Vivimos una auténtica orgia política, que no ha hecho más que aumentar, desde que algún avispado «cazapalabras», de los que merodean por los entornos administrativos, tuvo la feliz ocurrencia de aunar la técnica y la conciencia con aquello de la «ingeniería social». La traducción a nuestro idioma del engendro resultante es que se administra tratando por todos los medios de imponer la ideología de un grupo -no importa como de mayoritario- sobre cualquier otra forma alternativa de aproximarse a la realidad.
Y como toda idea, incluso la más desafortunada, es susceptible de llevarse a la práctica de la forma más burda -sobre todo si cae en las manos de estos chiquillos con las llaves de los palacios que nos desgobiernan- hemos llegado a esta absurda situación en que las personas sensatas tuercen el gesto cuando se les habla de política: -«Yo eso no lo sigo. Yo de eso no entiendo»-. El tono con que lo dicen, entre educado y burlón, es exactamente el mismo con el que despachaban, en su momento, los intentos de entablar conversación sobre Lola Flores (¡faraona ella!) o la Pantoja, temas que tampoco seguían con demasiada atención y que, por cierto, tenían bastante que ver con aquello de hacienda que decíamos al principio.

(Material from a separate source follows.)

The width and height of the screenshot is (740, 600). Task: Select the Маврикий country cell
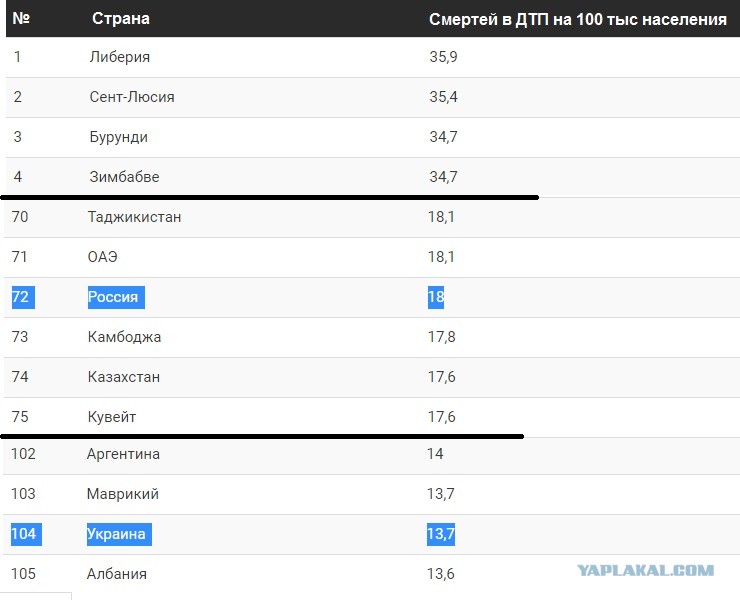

Entre el ridículo confinamiento que se ha auto infligido nuestro presidente y del que ha surgido con las más extravagantes de las opiniones sobre la naturaleza de la condición femenina, pasando por las famélicas opiniones de cuñado de barrio expuestas por el Ministro de Cultura en cuanto a toros y otros festejos; y llegando al quejumbroso Ministro de Transportes que con un lado de la boca condena el cotilleo y con el otro lo practica a escala global, no cabe otra que asumir que quien se burla de uno por intentar hablar de estas cosas, lleva más razón que un santo.
Por si alguien todavía persistiera en el error de considerar serio, interesante o participativo todo este proceso, digamos, democrático de las reflexiones presidenciales y las elecciones continuas para aportar balones de oxígeno o hundir en la miseria a los distintos equipos, se acompaña de imágenes de adhesiones inquebrantables, como las de la calle Ferraz reconvertida en Plaza de Oriente, o de caricaturas de ministros aterrorizados ante la posibilidad de contraer alguna responsabilidad más allá de las declaraciones intrascendentes y contritas a los chicos de la prensa.
Desde luego, debe entenderse la despreocupación de nuestra ciudadanía en cuanto a las conclusiones de estos debates de sociología folclórica sobre el matrimonio, la tauromaquia, la patria chica, el consumo de estupefacientes más allá de nuestras fronteras… Y todas esas otras pequeñeces que, a poco que llueva, se convierten en fango.